**Task statement**
Repeat the records below exactly as they appear.

**Data for analysis**
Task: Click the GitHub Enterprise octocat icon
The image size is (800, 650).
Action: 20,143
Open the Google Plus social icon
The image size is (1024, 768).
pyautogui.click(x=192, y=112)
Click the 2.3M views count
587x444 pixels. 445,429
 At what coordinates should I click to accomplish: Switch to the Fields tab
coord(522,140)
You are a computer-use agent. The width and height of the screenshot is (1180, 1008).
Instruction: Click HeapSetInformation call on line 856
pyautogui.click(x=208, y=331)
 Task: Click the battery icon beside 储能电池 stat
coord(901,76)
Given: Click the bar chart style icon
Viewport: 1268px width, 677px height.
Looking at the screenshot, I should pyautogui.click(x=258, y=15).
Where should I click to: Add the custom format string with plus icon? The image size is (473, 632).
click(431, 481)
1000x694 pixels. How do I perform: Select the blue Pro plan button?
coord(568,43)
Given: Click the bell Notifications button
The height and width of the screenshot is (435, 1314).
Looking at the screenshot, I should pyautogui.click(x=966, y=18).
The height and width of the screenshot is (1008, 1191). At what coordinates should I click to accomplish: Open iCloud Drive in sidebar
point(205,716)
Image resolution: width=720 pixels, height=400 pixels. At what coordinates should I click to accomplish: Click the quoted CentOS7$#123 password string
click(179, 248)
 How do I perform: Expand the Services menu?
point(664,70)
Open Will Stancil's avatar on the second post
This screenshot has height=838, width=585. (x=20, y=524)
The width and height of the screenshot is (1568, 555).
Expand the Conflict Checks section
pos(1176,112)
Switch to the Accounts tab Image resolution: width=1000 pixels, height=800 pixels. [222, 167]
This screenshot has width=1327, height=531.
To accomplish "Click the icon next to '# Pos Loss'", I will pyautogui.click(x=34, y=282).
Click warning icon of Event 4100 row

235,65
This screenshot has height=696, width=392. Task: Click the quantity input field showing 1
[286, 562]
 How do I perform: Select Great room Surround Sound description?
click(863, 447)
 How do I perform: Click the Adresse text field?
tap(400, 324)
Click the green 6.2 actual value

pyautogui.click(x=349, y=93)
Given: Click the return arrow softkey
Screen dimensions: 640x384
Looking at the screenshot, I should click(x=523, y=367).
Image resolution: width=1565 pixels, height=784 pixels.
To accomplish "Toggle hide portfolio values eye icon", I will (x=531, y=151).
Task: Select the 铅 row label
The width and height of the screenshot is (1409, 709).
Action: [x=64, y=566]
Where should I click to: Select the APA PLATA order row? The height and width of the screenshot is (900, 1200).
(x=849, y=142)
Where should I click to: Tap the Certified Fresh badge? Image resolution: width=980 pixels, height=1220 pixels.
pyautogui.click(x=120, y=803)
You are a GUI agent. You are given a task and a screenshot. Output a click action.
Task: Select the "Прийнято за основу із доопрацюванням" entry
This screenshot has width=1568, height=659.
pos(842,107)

**Result**
Task: Click the GitHub Enterprise octocat icon
The image size is (800, 650).
Action: 20,143
Open the Google Plus social icon
The image size is (1024, 768).
pyautogui.click(x=192, y=112)
Click the 2.3M views count
587x444 pixels. 445,429
 At what coordinates should I click to accomplish: Switch to the Fields tab
coord(522,140)
You are a computer-use agent. The width and height of the screenshot is (1180, 1008).
Instruction: Click HeapSetInformation call on line 856
pyautogui.click(x=208, y=331)
 Task: Click the battery icon beside 储能电池 stat
coord(901,76)
Given: Click the bar chart style icon
Viewport: 1268px width, 677px height.
Looking at the screenshot, I should pyautogui.click(x=258, y=15).
Where should I click to: Add the custom format string with plus icon? The image size is (473, 632).
click(431, 481)
1000x694 pixels. How do I perform: Select the blue Pro plan button?
coord(568,43)
Given: Click the bell Notifications button
The height and width of the screenshot is (435, 1314).
Looking at the screenshot, I should pyautogui.click(x=966, y=18).
The height and width of the screenshot is (1008, 1191). At what coordinates should I click to accomplish: Open iCloud Drive in sidebar
point(205,716)
Image resolution: width=720 pixels, height=400 pixels. At what coordinates should I click to accomplish: Click the quoted CentOS7$#123 password string
click(179, 248)
 How do I perform: Expand the Services menu?
point(664,70)
Open Will Stancil's avatar on the second post
This screenshot has height=838, width=585. (x=20, y=524)
The width and height of the screenshot is (1568, 555).
Expand the Conflict Checks section
pos(1176,112)
Switch to the Accounts tab Image resolution: width=1000 pixels, height=800 pixels. [222, 167]
This screenshot has width=1327, height=531.
To accomplish "Click the icon next to '# Pos Loss'", I will pyautogui.click(x=34, y=282).
Click warning icon of Event 4100 row

235,65
This screenshot has height=696, width=392. Task: Click the quantity input field showing 1
[286, 562]
 How do I perform: Select Great room Surround Sound description?
click(863, 447)
 How do I perform: Click the Adresse text field?
tap(400, 324)
Click the green 6.2 actual value

pyautogui.click(x=349, y=93)
Given: Click the return arrow softkey
Screen dimensions: 640x384
Looking at the screenshot, I should click(x=523, y=367).
Image resolution: width=1565 pixels, height=784 pixels.
To accomplish "Toggle hide portfolio values eye icon", I will (x=531, y=151).
Task: Select the 铅 row label
The width and height of the screenshot is (1409, 709).
Action: [x=64, y=566]
Where should I click to: Select the APA PLATA order row? The height and width of the screenshot is (900, 1200).
(x=849, y=142)
Where should I click to: Tap the Certified Fresh badge? Image resolution: width=980 pixels, height=1220 pixels.
pyautogui.click(x=120, y=803)
You are a GUI agent. You are given a task and a screenshot. Output a click action.
Task: Select the "Прийнято за основу із доопрацюванням" entry
This screenshot has width=1568, height=659.
pos(842,107)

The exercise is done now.